Elena Kostioukovitch racconta la vicenda editoriale in Urss del primo romanzo di Umberto Eco che prese in mano per la prima volta nella stanza segreta della Biblioteca statale di letterature straniere di Mosca già nel 1981. Quando il testo sette anni dopo fu finalmente pubblicato in Urss, dove era stato prima censurato, la materia europea che trattava amplificò l'anelito di cambiamento. Mentre mentre più tardi in Russia il Pendolo di Foucault entrò in risonanza, in senso opposto a quanto inteso dall'autore, con i primi germi allora sottotraccia dell'oltranzismo. Fra i due primi romanzi di Eco e la loro storia russa, la speranza dell’apertura.
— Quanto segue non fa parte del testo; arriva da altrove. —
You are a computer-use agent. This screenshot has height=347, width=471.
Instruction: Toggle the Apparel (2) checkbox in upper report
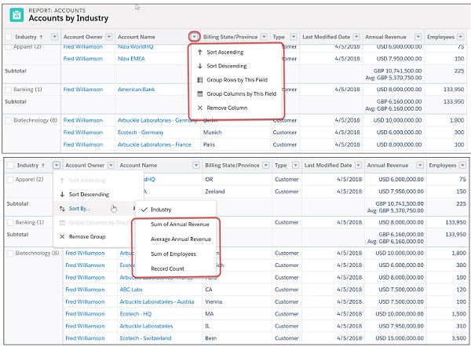tap(9, 48)
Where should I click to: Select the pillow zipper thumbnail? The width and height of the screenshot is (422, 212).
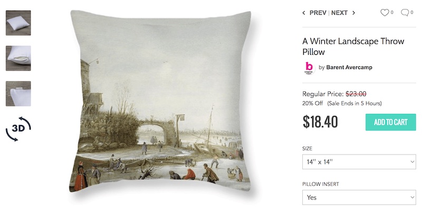(18, 58)
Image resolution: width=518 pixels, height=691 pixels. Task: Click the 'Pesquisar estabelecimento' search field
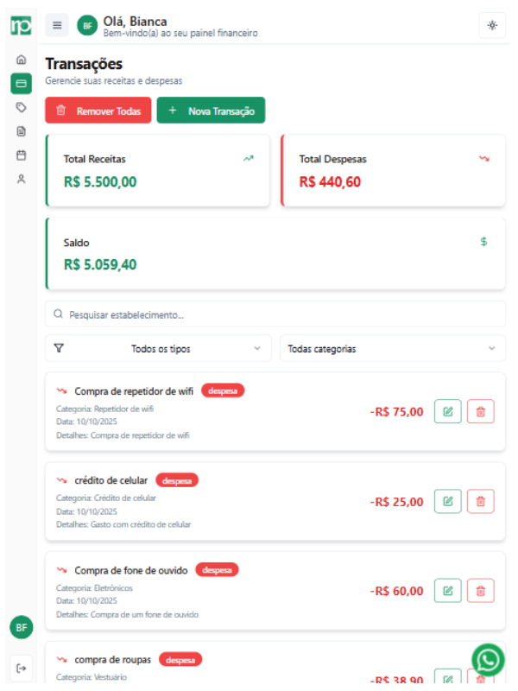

Leggere Umberto Eco in Unione sovietica è stato proibito. Una frase pronunciata da Mikhail Gorbaciov nel 1986 aprì lo spiraglio per la pubblicazione, due anni dopo, della traduzione in russo del Nome della rosa rimasta in un cassetto a lungo "per divieto di censura". L'effetto fu dirompente e amplificò, con la "materia europea" che trattava, l’anelito di cambiamento e la messa in discussione del sistema, le prime crepe nel regime destinato a crollare di lì a non molto. In "Tradurre Umberto Eco mentre scoppiano le rivoluzioni" pubblicato in questi giorni da La Nave di Teseo, Elena Kostioukovitch, traduttrice delle opere del 'Professore', una delle cinque traduttrici ad aver lavorato su tutti e sette i suoi romanzi, ricostruisce la vicenda editoriale del Nome della rosa in Urss, e la risonanza fra le vicende di Guglielmo da Baskerville, il potere ecclesiastico nel quattordicesimo secolo e i lettori di un Paese in cui la religione era invece bandita e non esisteva neanche il lessico in cui tradurre i riferimenti al cattolicesimo che costituiscono l'ossatura del testo.